L’organo torna in vita. Il concerto dopo l’oblio

L’antico strumento era stato dimenticato per decenni nella chiesa. E’ tornato a suonare grazie a un esperto di Genova che già nel 1988 lo salvò.

L’organo torna in vita. Il concerto dopo l’oblio

L’organo torna in vita. Il concerto dopo l’oblio

PONSACCO

Ritrovare un antico gioiello dimenticato sotto strati di polvere, riportare alla luce la voce originale persa nei meandri dei decenni che sono trascorsi dal suo ultimo utilizzo. Ponsacco riscopre il suo organo Agati datato 1836 era sempre stato lì, dietro le spalle dei fedeli che pregano nella chiesa di San Giovanni Evangelista, ma in pochissimi ne conoscevano la storia. Sabato sera centinaia di persone hanno assistito al primo appuntamento della rassegna I Concerti nella Repubblica, un concerto d’organo, quell’organo. A suonarlo è stato il direttore artistico della kermesse e direttore d’orchestra Simone Valeri. Prima di rimettere in moto l’organo Agati però c’è stato bisogno di un mezzo miracolo, una scarica di adrenalina, compiuto da Raffaele Marin, appartenente alla terza generazione (adesso siamo già alla quarta per l’ingresso in azienda dei nipoti, ndr) di una famiglia genovese di organari famosa per gli interventi eseguiti in tutta Italia e all’estero, compresa una trasferta che qualche anno fa li ha portati in Nuova Calidonia, dall’altra parte del mondo. Raffaele Marin è arrivato a Ponsacco venerdì, il giorno prima del concerto, anzi sarebbe meglio dire è tornato a Ponsacco perché era già stato qui 36 anni fa, nel 1988 per il restauro di quello stesso organo Agati. "Sono più di 30 anni che non tornavo in questa cantoria – racconta Marin – sono 49 anni che faccio questo lavoro, ho seguito la strada di mio padre e di mio nonno. Non so suonare l’organo, ma ne curo la voce".
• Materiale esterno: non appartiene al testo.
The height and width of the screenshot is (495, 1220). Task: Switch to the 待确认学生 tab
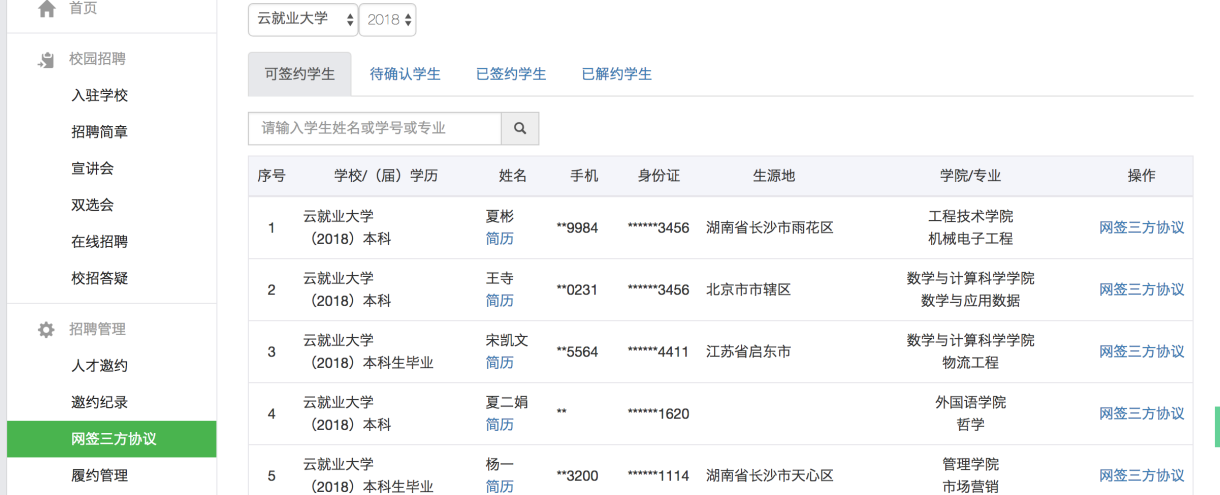tap(405, 74)
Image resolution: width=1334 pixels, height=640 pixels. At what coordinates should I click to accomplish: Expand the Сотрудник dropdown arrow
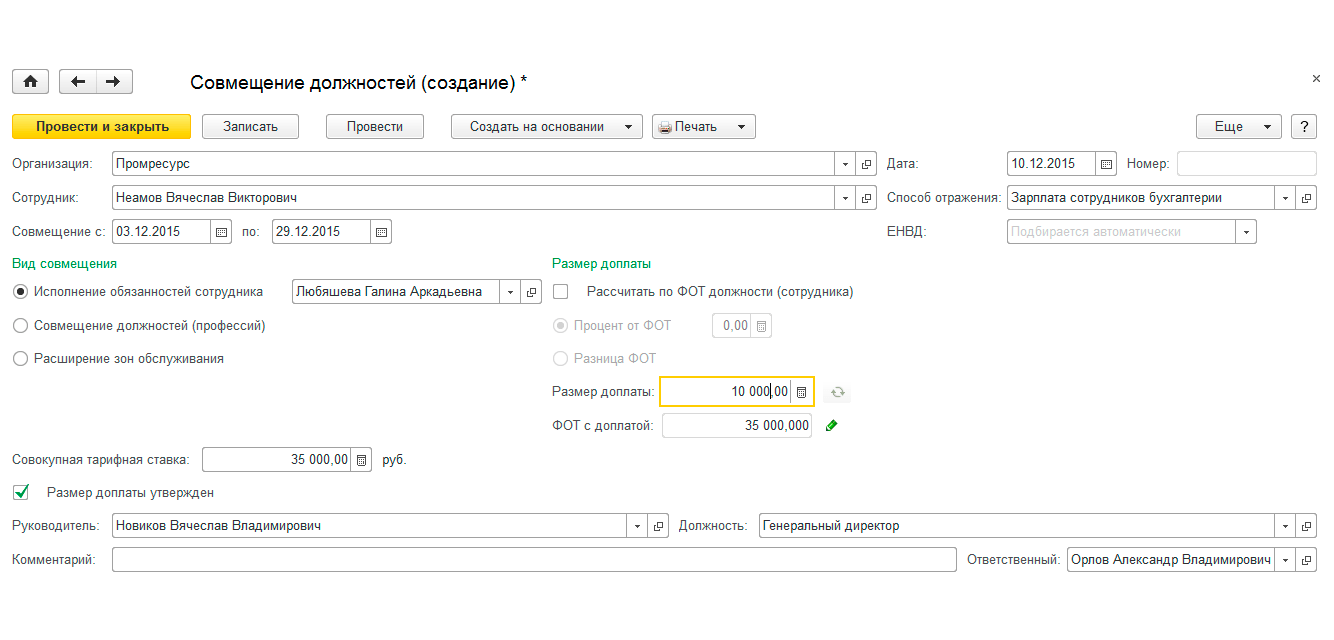click(846, 198)
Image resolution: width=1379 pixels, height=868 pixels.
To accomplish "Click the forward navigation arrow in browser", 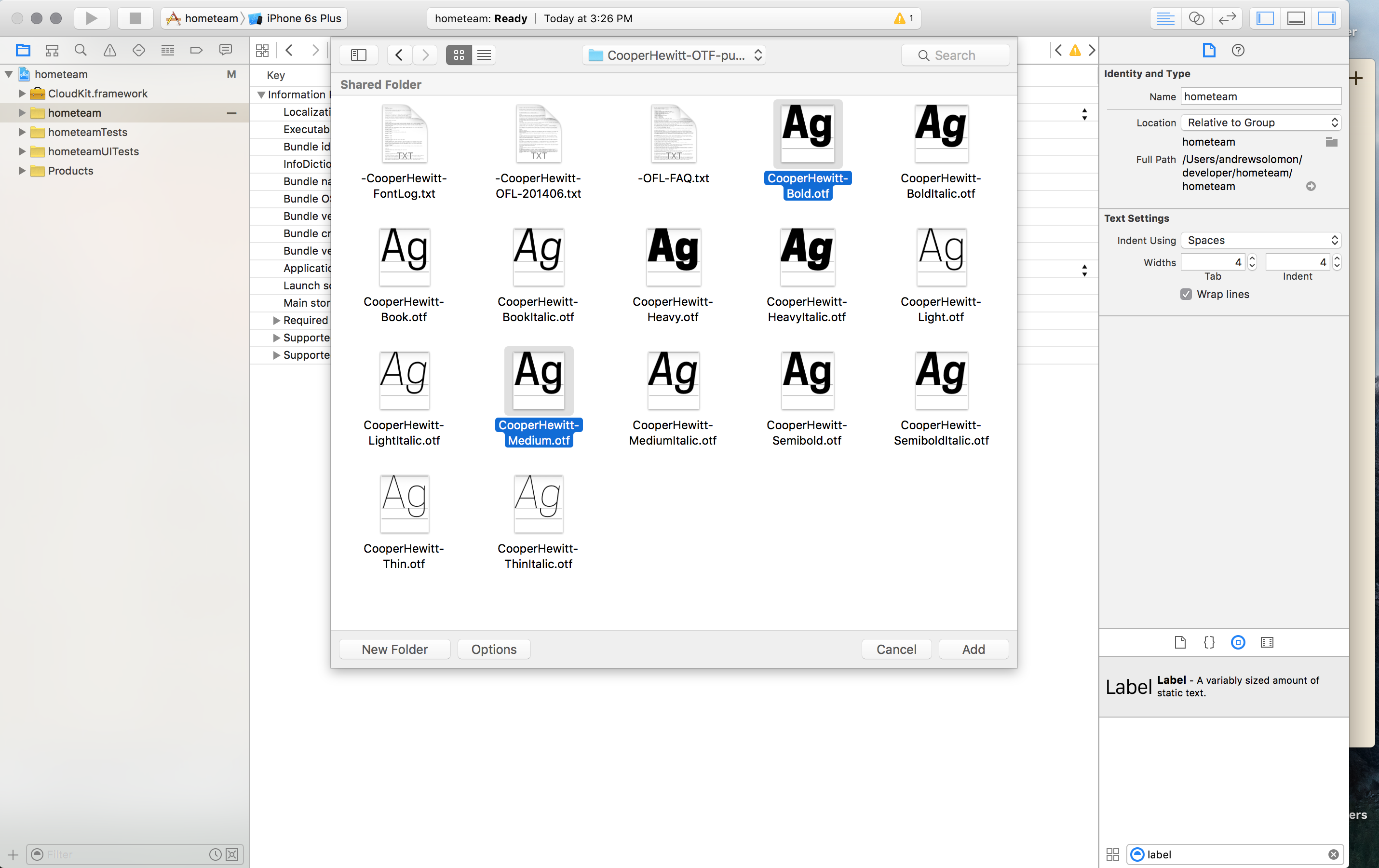I will point(425,55).
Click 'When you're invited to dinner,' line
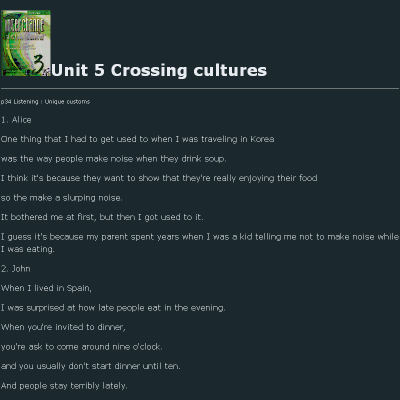400x400 pixels. click(x=63, y=327)
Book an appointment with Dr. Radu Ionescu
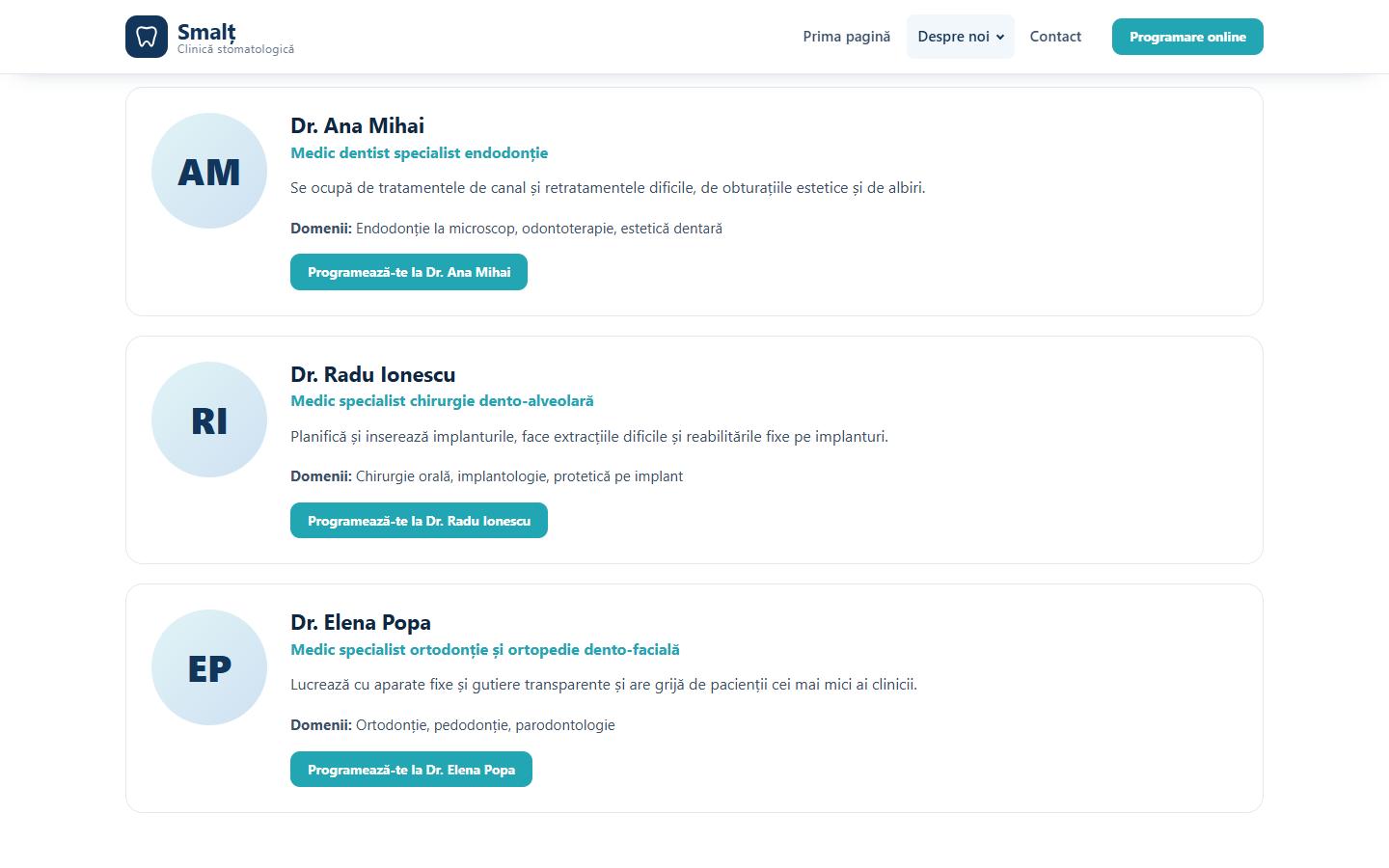 click(x=419, y=521)
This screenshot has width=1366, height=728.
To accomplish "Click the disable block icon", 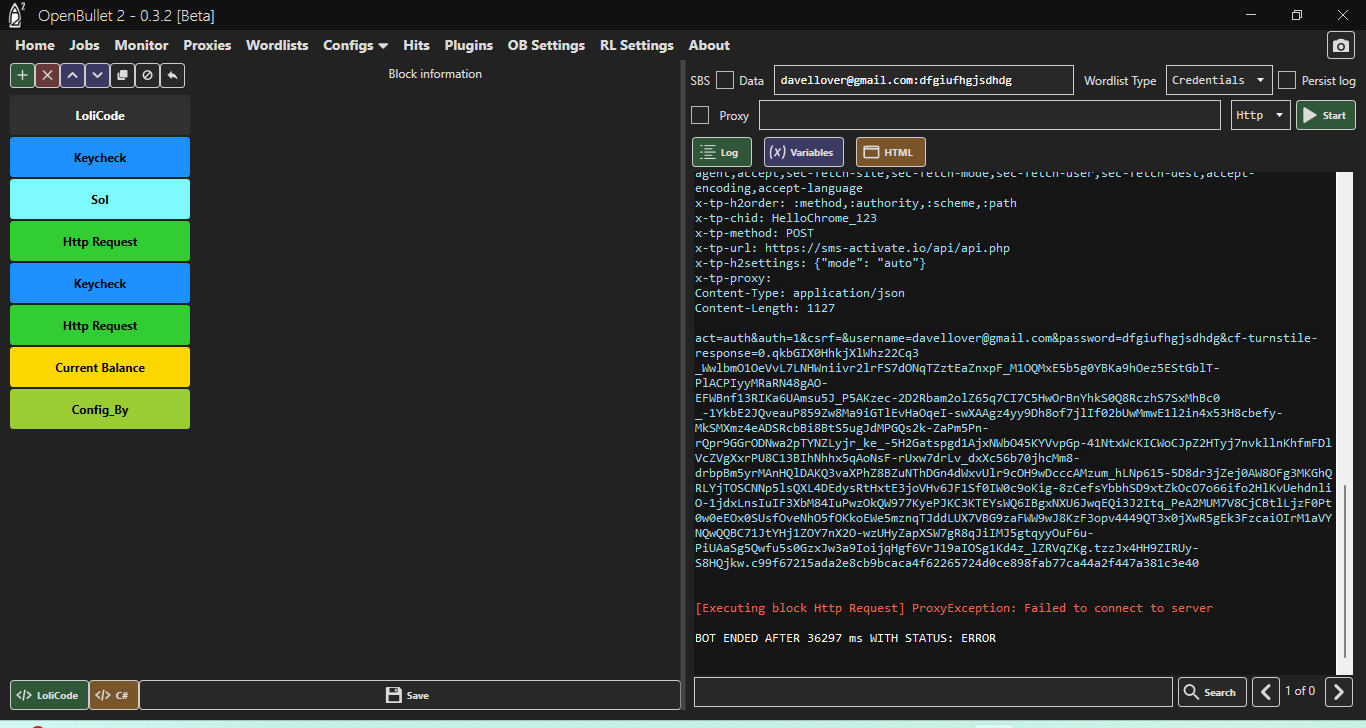I will point(147,75).
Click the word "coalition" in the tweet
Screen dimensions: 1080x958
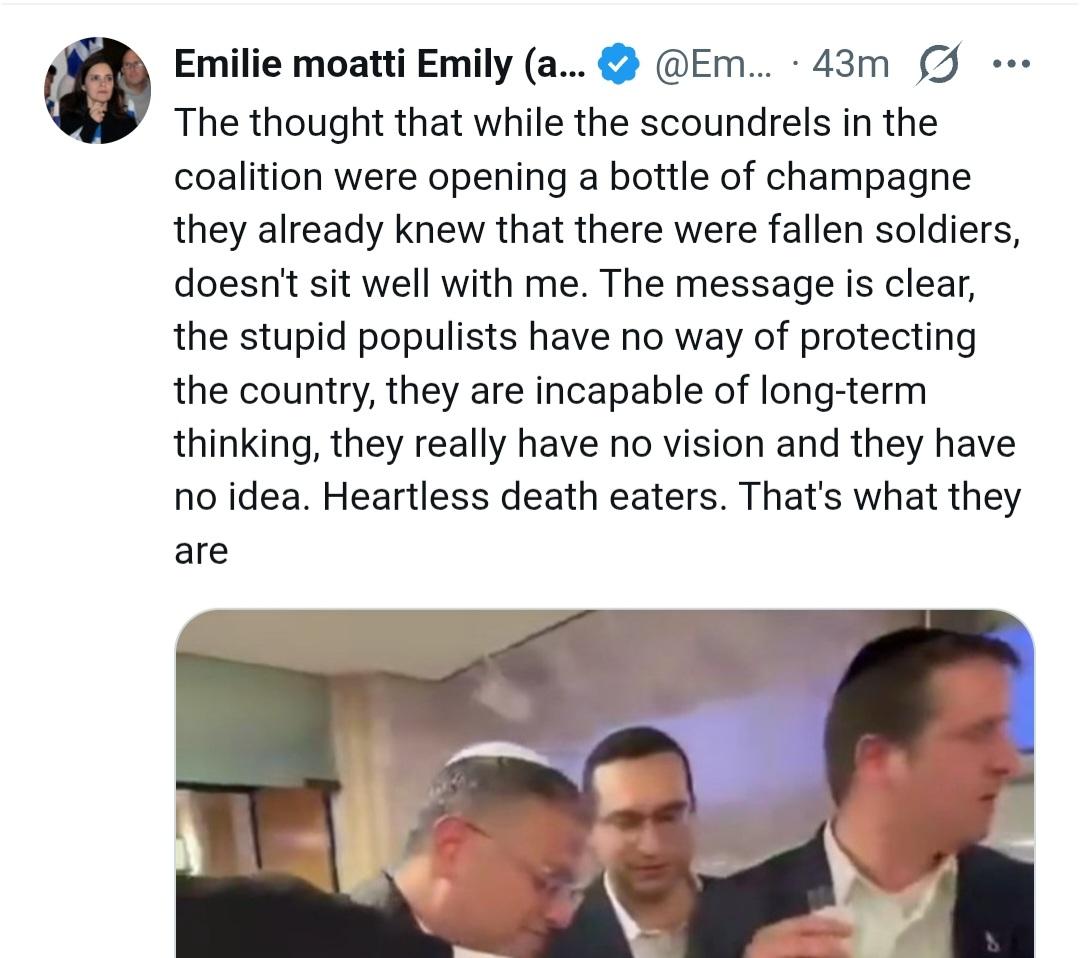(248, 177)
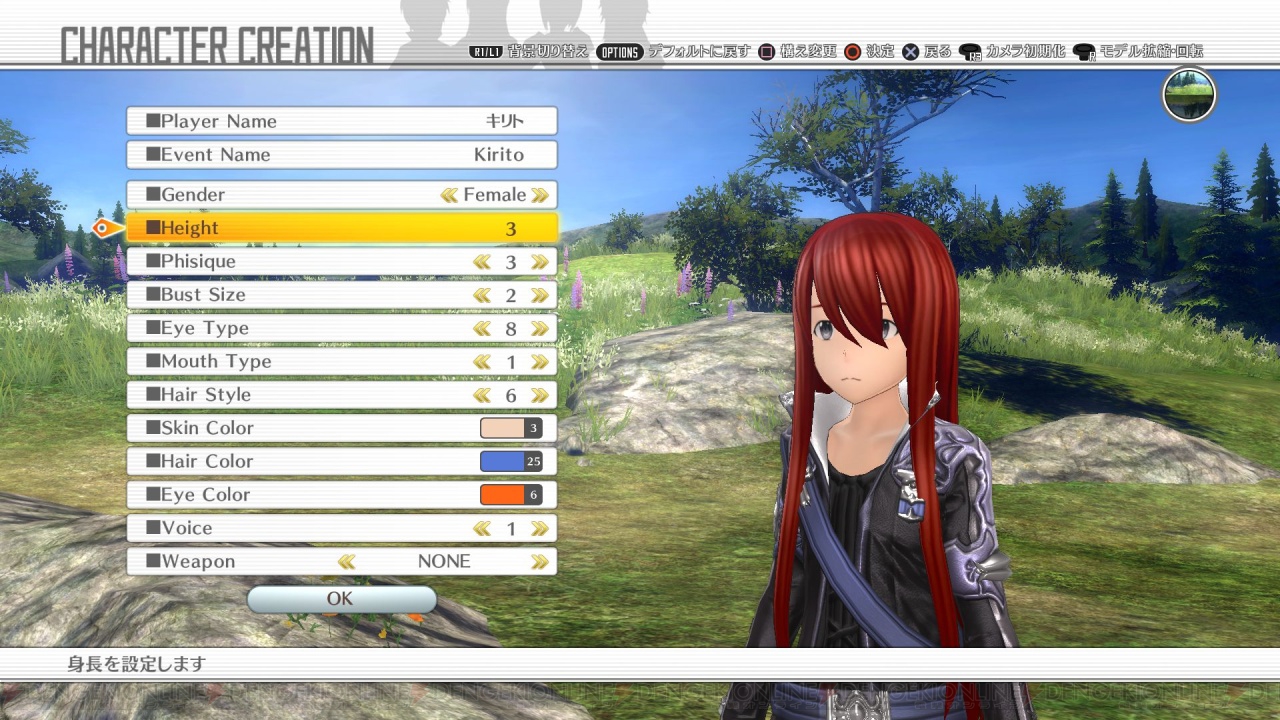1280x720 pixels.
Task: Click the right stick model zoom icon
Action: (1084, 52)
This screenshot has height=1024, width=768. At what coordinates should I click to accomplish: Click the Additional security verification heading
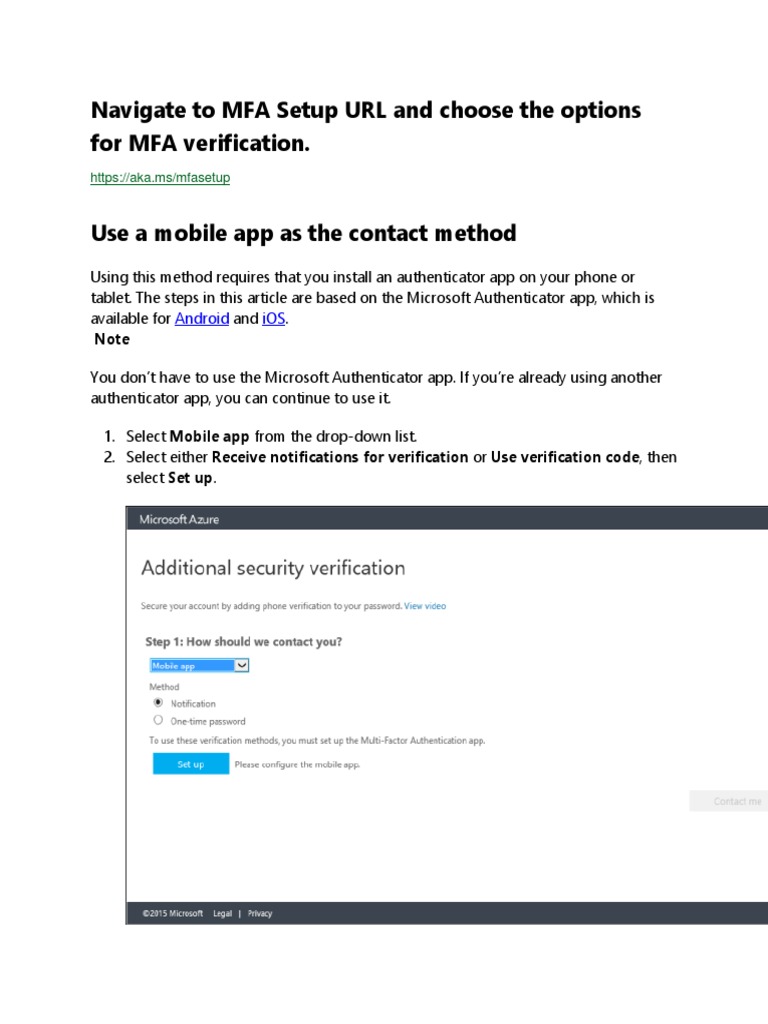tap(273, 568)
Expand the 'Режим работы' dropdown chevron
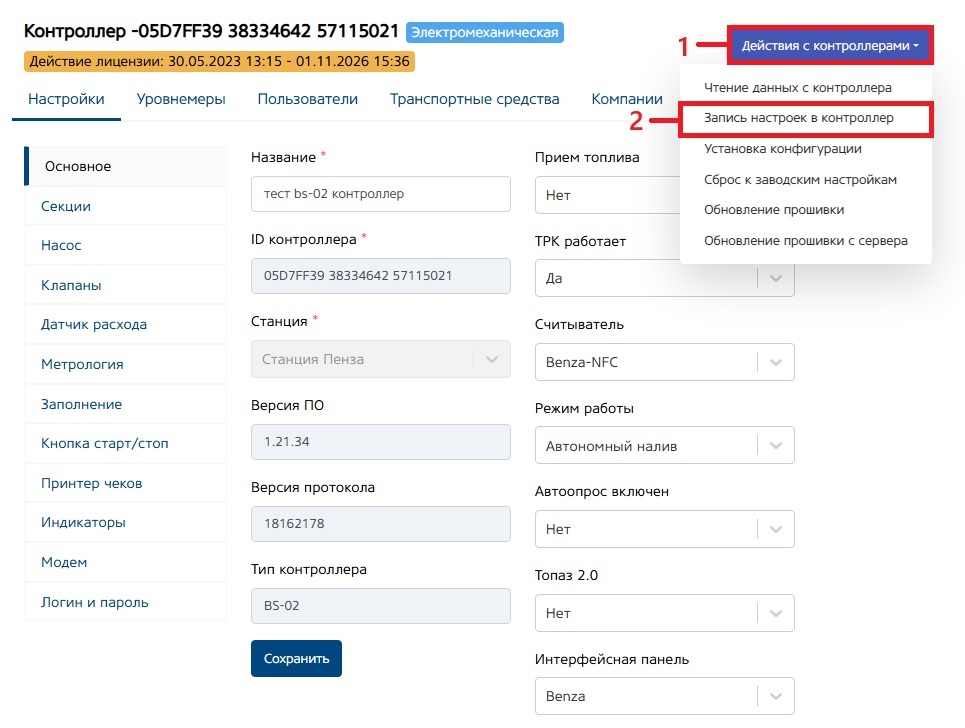This screenshot has height=728, width=965. point(776,446)
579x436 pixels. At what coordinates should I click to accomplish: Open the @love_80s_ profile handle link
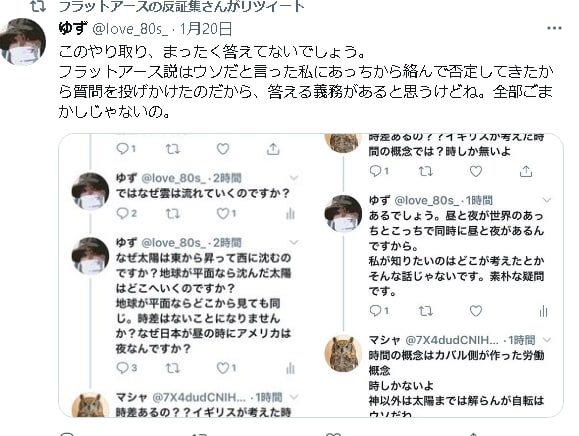pyautogui.click(x=130, y=29)
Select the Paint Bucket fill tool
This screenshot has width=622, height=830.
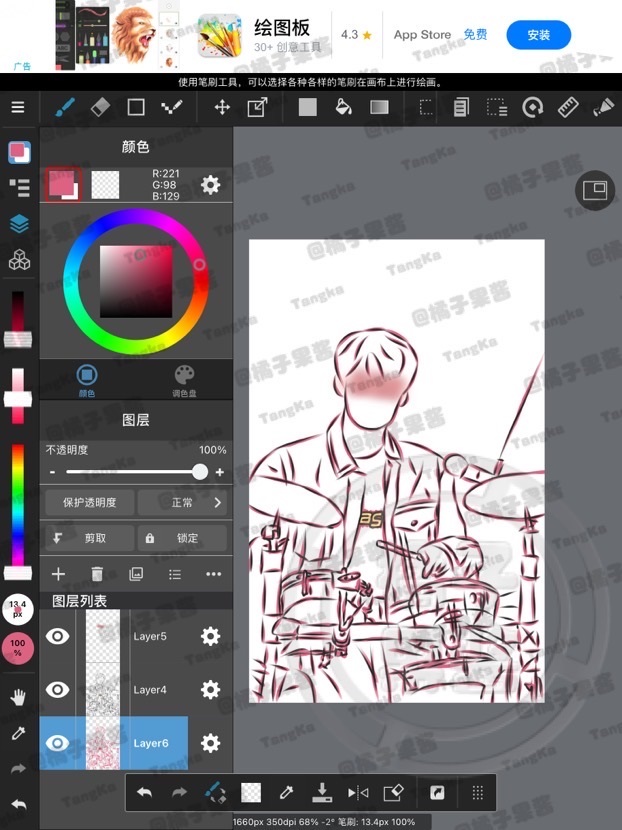click(343, 107)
Un mestiere magico, dove la bacchetta è sostituita dal pedriolo, un attrezzo con il quale l’organaro apre e chiude le canne. Accordare un organo vuol dire andare alla ricerca di quella che è la sua voce, il suono che esce solo e soltanto da quello specifico strumento. "Questo organo – continua – ha una grande importanza. Nella somiera (la parte in legno che sorregge il peso delle oltre mille canne, ndr) è racchiusa la firma del suo costruttore Giosué Agati di Pistoia. Uno strumento toscano che parla toscano. Intonare significa dare un carattere, non esiste un organo uguale a un altro. E ogni organo si ammala di una diversa malattia. Come sta adesso l’organo di Ponsacco? Soffre del suo mancato utilizzo, avrebbe bisogno di un mezzo restauro". Nella comprensione dei problemi dello strumento organaro e organista diventano un team, quasi come accade in formula uno tra meccanico e pilota. Il pilota si accorge dei difetti. Il meccanico cerca la cura adatta alla malattia.

"La magia di questo lavoro – conclude – è poter ridare voce a un organo. Mi piace pensare che ogni strumento sia come persona, con il proprio carattere e la propria voce. A noi spetta il compito di andare a ricercare il suono originale e con l’accordo possiamo donargli nuove sfumature".